Routemberg's conspiracy against the Spanish minister, did not originate with Wharton; but it was modified by him; he mounted the guns, and planted the circular batteries; and he did it, to bring Ripperda to a point, where none could preserve him but the man who held the springs of every movement in his own hands. This man was Wharton's self. Twice, at critical moments, in Vienna and at Madrid, he offered his terms:—to unmask every machination against Ripperda; and to maintain him in his seat against all the world; if he would at last oppose the house of Brunswick in the empire and in England. Both overtures were rejected with disdain; and events took their course. Ripperda's was a fall, not a descent, and the ruin was terrible. The new ministers of Spain, who had bought their elevation by embracing Wharton's views, triumphed in every way over their disgraced predecessor. But the English politician was of another spirit. His enemy, once down, his care might be to prevent his rising to the same adverse station; but he told his coadjutors, he was not of the herd to strike his heel against the fallen lion.

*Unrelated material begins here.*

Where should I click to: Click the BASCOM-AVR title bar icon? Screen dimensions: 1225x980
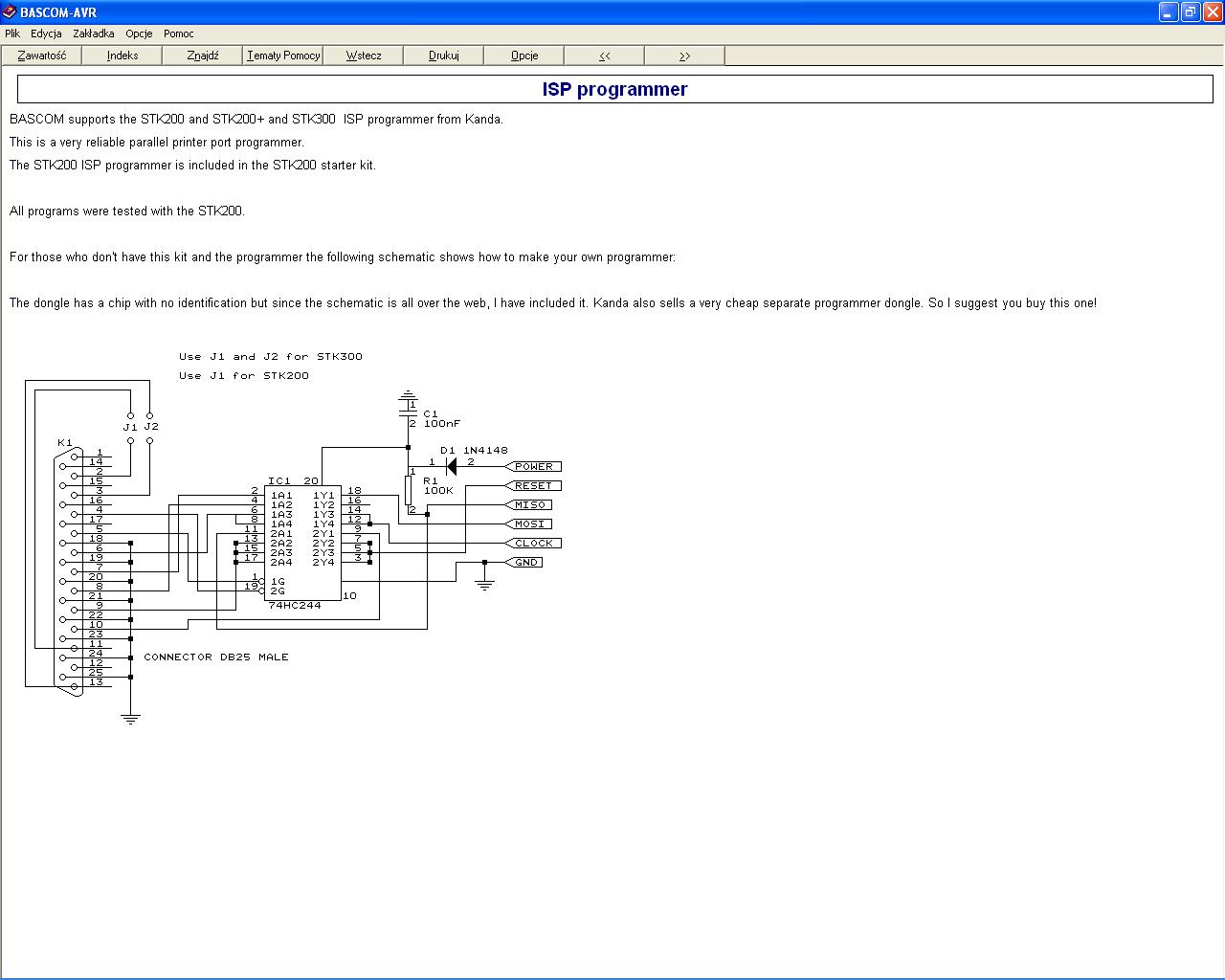(x=10, y=12)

It did not, at this juncture, accord with the interests of his two royal friends, James Stuart, and Maria of Bavaria, to make a full disclosure in favour of the overthrown Duke; but he made secret visits to the King's confessor, and to the Queen's, not to incense, as was supposed, but to propitiate each sovereign against the cabinet ministers' rancorous persecution of their fallen rival. He denied all the circumstances which had been alleged by these men, to prove that Ripperda had negociated with him against the existing orders of Philip. He positively asserted, there had never been any amicable private meeting between them. He explained the adventure in the Carinthian post-house, where he returned the dispatches to the Duke; also another rencounter in the mountains of Genoa where he accidentally rescued him from a band of assassins, to whom he had been betrayed by a man who was a Spaniard; "and therefore," said Wharton, "I will not name him."

It were not possible to describe the varied anguish of Louis de Montemar, during this discourse, and the new discoveries it made at every sentence. He did not utter it, for he was on the rack. But when he found that it was Wharton's arm which had saved his father amongst the maritime Alps; that it was to him, though unknown, Ripperda had bequeathed the Gratitude of his son;—then Louis felt the iron enter his soul.

In short, Santa Cruz informed him, that Wharton proved to the King and Queen, that his enmity was against Ripperda's politics, not against himself; though he protested, there was not a man on earth who detested another with more determined hatred than the ex-minister detested him.

Things were in this state, when the Duke was summoned by the Chevalier St. George, to a conference at Rome, and the field being left open to Grimaldo and his colleagues, their violent proceedings ended in the flight of their proposed victim.